EXERCISE DIRECTIONS: After locating the line with "This screenshot has", set down that line and all the lines that follow it, unchanged, to the end of the records; omit the pictures.

=-=-=-=-=

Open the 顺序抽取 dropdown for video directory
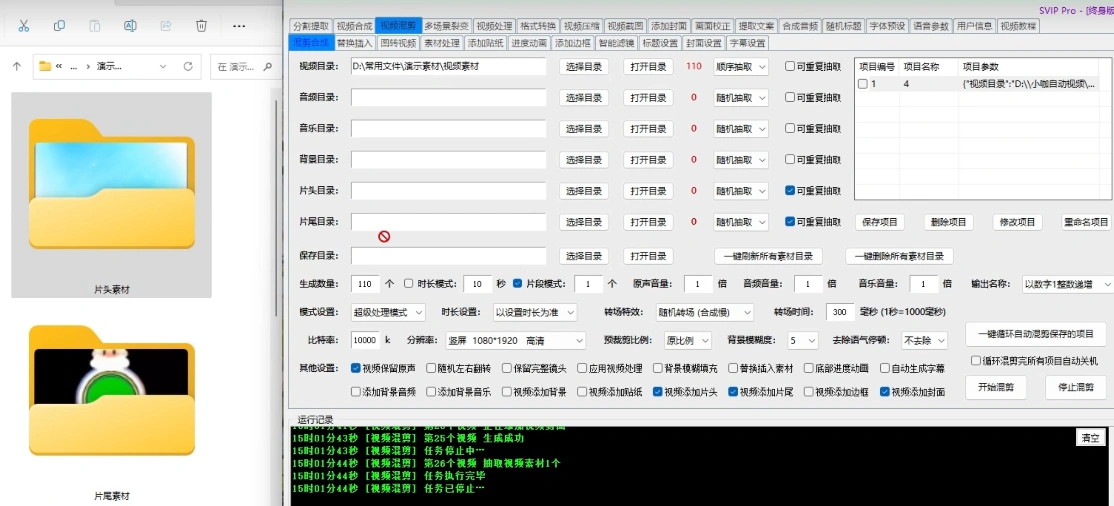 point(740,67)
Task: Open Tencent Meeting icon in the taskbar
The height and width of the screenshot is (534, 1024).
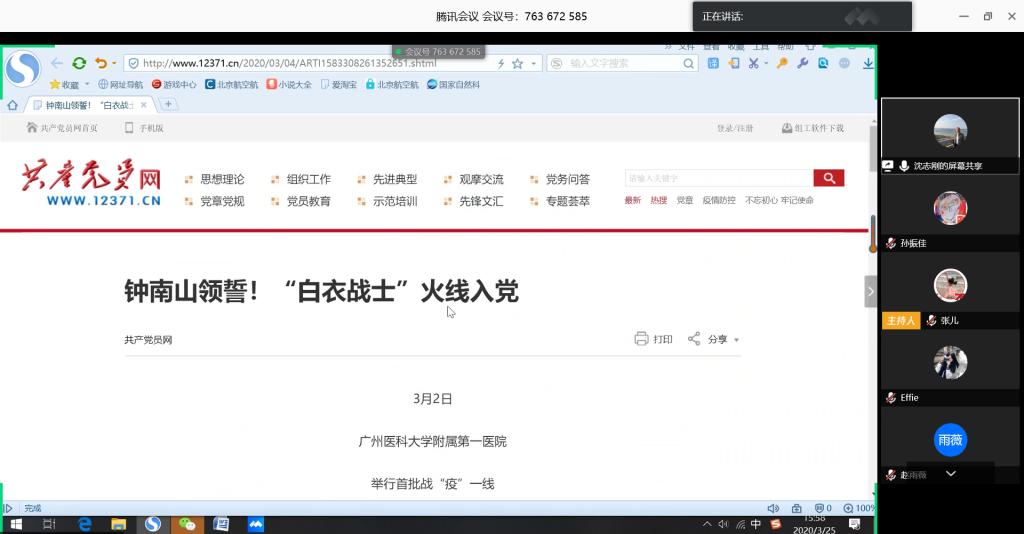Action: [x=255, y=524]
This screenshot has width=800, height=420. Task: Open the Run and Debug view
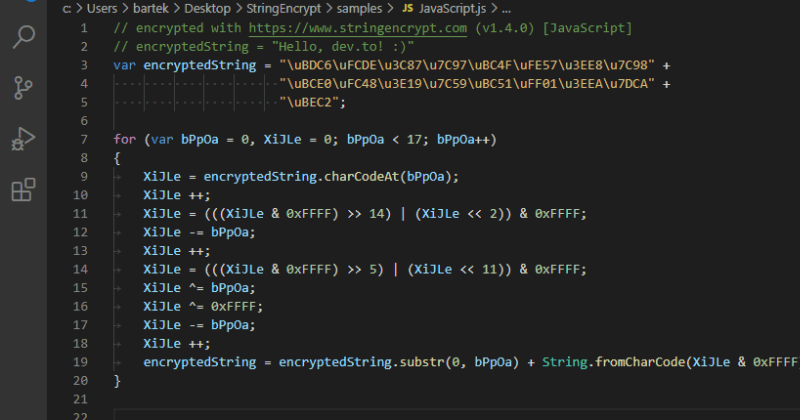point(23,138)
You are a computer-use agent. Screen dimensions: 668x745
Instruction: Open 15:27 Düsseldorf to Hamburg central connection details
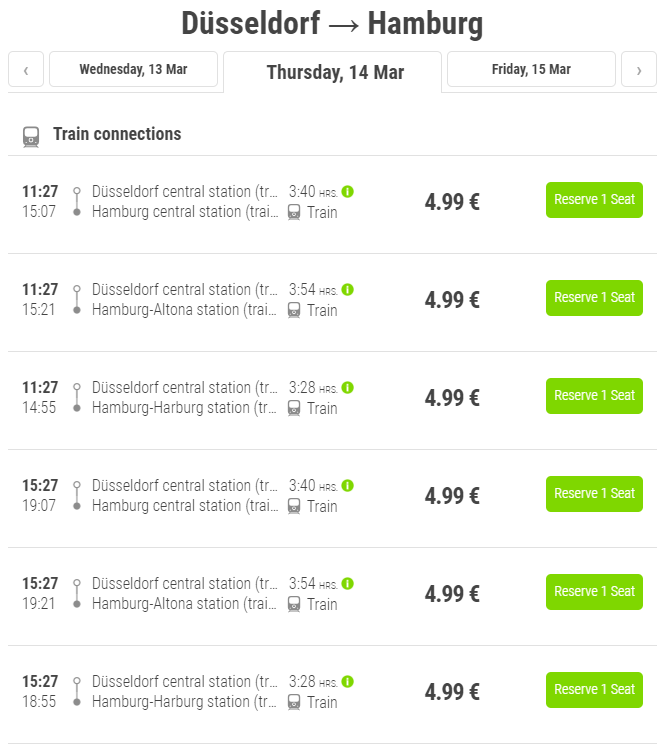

=-=-=-=-=

ANSWER TO THIS PROBLEM:
This screenshot has width=800, height=420. Task: Open the Run and Debug view
point(23,138)
You are a computer-use agent. Screen dimensions: 668x745
Instruction: Open 15:27 Düsseldorf to Hamburg central connection details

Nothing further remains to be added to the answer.